• **ASSIGNMENT**: Filtering the records below, copy only those lines that include the word "DZIAŁ".

BEGIN

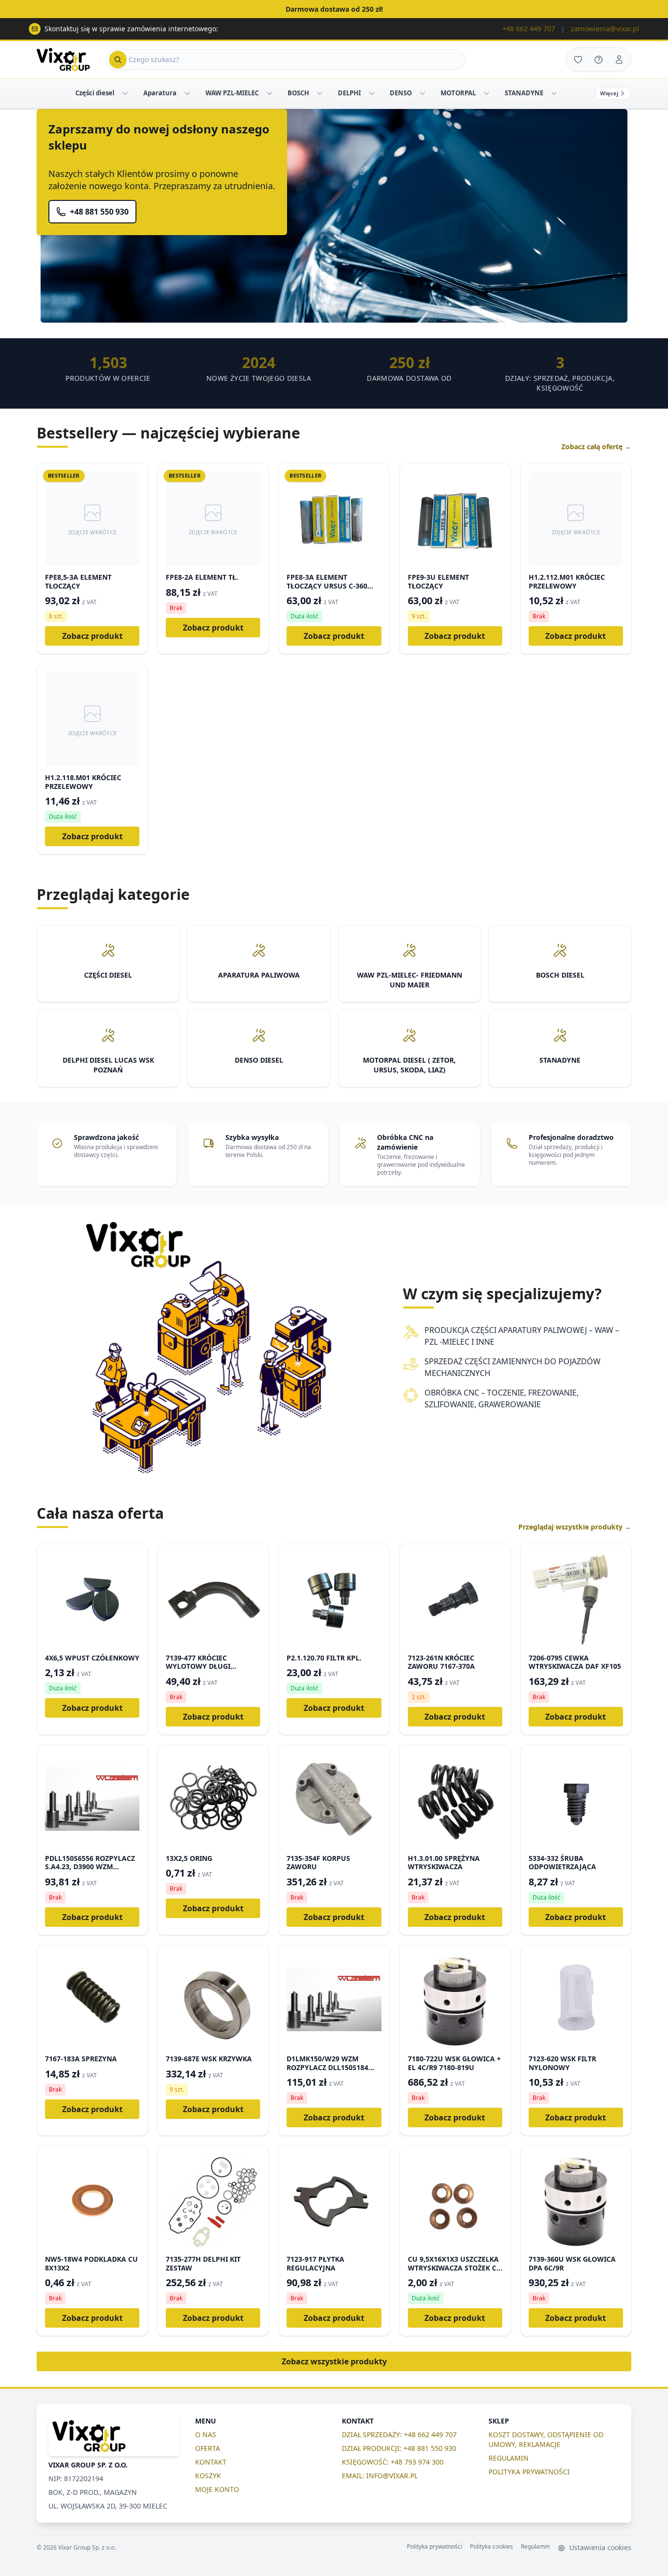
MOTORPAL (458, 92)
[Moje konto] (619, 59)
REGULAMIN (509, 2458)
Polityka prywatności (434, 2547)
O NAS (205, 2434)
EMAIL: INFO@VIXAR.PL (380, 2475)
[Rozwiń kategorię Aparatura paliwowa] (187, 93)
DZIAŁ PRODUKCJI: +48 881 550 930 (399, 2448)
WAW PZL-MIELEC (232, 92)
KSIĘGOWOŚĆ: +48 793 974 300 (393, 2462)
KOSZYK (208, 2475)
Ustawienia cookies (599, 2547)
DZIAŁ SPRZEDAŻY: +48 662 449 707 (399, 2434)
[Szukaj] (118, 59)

END

• **EXERCISE RESULT**:
DZIAŁ PRODUKCJI: +48 881 550 930 (399, 2448)
DZIAŁ SPRZEDAŻY: +48 662 449 707 (399, 2434)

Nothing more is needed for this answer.